● What you are asked to do: Reproduce exactly, and nothing but, the lines between the one with "This screenshot has height=650, width=780." and the end of the entries, both ends included.

● Material to process:
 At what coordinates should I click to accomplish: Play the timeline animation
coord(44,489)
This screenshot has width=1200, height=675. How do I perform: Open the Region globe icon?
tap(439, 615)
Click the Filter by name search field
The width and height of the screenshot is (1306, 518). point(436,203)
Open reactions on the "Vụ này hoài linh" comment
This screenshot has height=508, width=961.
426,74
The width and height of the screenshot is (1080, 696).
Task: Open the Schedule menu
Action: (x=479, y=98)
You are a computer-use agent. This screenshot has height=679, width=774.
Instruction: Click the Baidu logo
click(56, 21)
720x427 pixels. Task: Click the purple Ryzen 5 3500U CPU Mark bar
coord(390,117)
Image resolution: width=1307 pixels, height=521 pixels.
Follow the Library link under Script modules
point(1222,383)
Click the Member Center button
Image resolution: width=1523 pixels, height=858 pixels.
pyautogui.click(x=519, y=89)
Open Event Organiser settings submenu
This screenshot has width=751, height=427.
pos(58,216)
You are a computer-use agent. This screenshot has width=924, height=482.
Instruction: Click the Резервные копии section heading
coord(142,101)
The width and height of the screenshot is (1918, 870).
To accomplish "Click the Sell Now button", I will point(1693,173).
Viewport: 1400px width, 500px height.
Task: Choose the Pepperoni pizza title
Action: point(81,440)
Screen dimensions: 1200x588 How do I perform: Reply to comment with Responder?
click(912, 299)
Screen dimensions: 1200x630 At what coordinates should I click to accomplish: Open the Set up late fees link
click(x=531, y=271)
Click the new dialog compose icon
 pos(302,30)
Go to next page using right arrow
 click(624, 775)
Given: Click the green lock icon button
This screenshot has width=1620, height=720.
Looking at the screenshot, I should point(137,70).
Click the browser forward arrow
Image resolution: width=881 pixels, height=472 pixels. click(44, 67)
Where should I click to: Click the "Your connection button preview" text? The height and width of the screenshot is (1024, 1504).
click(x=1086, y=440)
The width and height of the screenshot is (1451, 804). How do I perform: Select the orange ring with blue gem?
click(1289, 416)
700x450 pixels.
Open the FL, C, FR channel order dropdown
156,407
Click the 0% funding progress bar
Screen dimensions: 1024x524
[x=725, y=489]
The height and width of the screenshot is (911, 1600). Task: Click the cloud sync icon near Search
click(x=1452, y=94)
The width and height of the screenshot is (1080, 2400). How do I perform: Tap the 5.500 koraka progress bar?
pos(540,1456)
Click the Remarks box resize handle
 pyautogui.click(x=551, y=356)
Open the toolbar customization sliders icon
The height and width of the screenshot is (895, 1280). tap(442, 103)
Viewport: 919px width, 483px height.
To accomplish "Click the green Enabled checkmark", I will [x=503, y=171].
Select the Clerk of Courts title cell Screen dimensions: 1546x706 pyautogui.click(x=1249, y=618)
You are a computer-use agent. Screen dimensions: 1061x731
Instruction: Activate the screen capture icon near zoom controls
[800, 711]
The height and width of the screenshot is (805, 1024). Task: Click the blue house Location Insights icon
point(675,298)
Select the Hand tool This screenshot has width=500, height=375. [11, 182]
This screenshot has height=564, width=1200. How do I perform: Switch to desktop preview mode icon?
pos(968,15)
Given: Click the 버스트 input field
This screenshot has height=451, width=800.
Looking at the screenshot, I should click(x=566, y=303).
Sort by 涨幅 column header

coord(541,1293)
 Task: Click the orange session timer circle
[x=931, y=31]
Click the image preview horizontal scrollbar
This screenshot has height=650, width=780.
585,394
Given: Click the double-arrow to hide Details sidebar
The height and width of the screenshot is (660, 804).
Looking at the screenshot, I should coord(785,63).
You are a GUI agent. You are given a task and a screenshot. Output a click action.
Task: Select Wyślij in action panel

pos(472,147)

● Solution to this exercise:
This screenshot has height=650, width=780.
585,394
Given: Click the double-arrow to hide Details sidebar
The height and width of the screenshot is (660, 804).
Looking at the screenshot, I should coord(785,63).
You are a GUI agent. You are given a task and a screenshot. Output a click action.
Task: Select Wyślij in action panel

pos(472,147)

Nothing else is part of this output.